Saved entries:
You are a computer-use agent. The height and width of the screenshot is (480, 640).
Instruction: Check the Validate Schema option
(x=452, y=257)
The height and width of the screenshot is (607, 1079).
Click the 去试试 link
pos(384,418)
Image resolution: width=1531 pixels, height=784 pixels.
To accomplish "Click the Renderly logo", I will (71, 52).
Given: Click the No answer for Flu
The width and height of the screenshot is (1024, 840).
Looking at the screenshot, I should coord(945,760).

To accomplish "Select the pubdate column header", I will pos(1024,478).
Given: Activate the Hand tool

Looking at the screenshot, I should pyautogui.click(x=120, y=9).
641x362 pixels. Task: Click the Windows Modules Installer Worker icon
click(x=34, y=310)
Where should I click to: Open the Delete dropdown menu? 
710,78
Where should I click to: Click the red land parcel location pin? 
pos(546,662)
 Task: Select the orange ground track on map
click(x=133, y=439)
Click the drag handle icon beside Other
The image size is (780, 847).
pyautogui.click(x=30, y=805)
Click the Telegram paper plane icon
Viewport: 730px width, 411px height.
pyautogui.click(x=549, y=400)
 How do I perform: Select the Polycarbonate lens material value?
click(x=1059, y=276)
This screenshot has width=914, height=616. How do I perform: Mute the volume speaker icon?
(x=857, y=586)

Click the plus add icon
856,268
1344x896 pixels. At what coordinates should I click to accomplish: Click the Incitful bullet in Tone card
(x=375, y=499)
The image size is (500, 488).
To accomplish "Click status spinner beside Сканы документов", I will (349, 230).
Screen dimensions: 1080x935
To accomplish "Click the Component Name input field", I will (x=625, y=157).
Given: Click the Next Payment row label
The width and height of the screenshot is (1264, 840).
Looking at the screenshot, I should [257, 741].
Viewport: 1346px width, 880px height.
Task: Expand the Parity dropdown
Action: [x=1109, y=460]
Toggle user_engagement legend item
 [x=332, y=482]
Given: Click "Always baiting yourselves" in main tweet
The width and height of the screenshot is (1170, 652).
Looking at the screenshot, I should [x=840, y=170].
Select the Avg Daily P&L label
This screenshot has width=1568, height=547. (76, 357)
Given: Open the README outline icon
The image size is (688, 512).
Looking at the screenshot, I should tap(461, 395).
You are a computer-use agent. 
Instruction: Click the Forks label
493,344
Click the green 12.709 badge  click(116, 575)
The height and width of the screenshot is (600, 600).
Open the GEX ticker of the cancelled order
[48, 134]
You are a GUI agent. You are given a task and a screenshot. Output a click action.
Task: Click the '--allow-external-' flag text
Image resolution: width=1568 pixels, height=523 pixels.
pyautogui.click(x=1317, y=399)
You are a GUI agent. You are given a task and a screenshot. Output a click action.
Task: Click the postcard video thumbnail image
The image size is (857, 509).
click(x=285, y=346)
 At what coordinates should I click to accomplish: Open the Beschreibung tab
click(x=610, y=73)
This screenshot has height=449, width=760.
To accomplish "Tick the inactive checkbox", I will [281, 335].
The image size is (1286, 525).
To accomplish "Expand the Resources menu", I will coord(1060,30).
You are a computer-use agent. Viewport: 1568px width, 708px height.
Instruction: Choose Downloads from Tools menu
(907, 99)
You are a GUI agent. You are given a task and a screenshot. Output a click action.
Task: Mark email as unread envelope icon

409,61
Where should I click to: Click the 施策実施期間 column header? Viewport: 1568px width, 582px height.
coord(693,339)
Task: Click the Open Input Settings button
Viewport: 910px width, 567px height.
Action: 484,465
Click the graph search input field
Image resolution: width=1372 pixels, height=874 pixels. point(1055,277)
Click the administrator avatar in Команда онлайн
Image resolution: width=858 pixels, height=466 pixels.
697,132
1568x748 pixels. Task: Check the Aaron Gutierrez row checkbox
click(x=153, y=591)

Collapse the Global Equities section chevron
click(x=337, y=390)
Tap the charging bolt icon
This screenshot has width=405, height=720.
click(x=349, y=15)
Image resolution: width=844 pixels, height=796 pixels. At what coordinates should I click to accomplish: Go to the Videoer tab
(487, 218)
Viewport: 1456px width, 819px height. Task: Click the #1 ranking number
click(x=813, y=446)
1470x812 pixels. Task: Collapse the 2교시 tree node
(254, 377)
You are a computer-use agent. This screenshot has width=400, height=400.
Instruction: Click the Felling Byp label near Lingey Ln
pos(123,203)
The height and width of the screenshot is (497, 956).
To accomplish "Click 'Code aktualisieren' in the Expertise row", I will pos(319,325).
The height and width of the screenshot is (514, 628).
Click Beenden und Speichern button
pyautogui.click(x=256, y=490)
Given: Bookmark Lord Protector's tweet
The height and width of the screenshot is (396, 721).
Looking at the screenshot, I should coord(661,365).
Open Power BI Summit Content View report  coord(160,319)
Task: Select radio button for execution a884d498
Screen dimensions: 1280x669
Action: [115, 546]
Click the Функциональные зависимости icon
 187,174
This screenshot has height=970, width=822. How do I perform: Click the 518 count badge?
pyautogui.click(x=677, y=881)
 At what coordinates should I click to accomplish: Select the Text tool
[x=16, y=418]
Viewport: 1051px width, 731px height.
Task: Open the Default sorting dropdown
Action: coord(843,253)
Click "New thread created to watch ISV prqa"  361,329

PROBLEM STATEMENT
Pull out every line of the records above that contains the word "beside".

RESPONSE TO THIS TASK
Click the drag handle icon beside Other
To accomplish "Click status spinner beside Сканы документов", I will (349, 230).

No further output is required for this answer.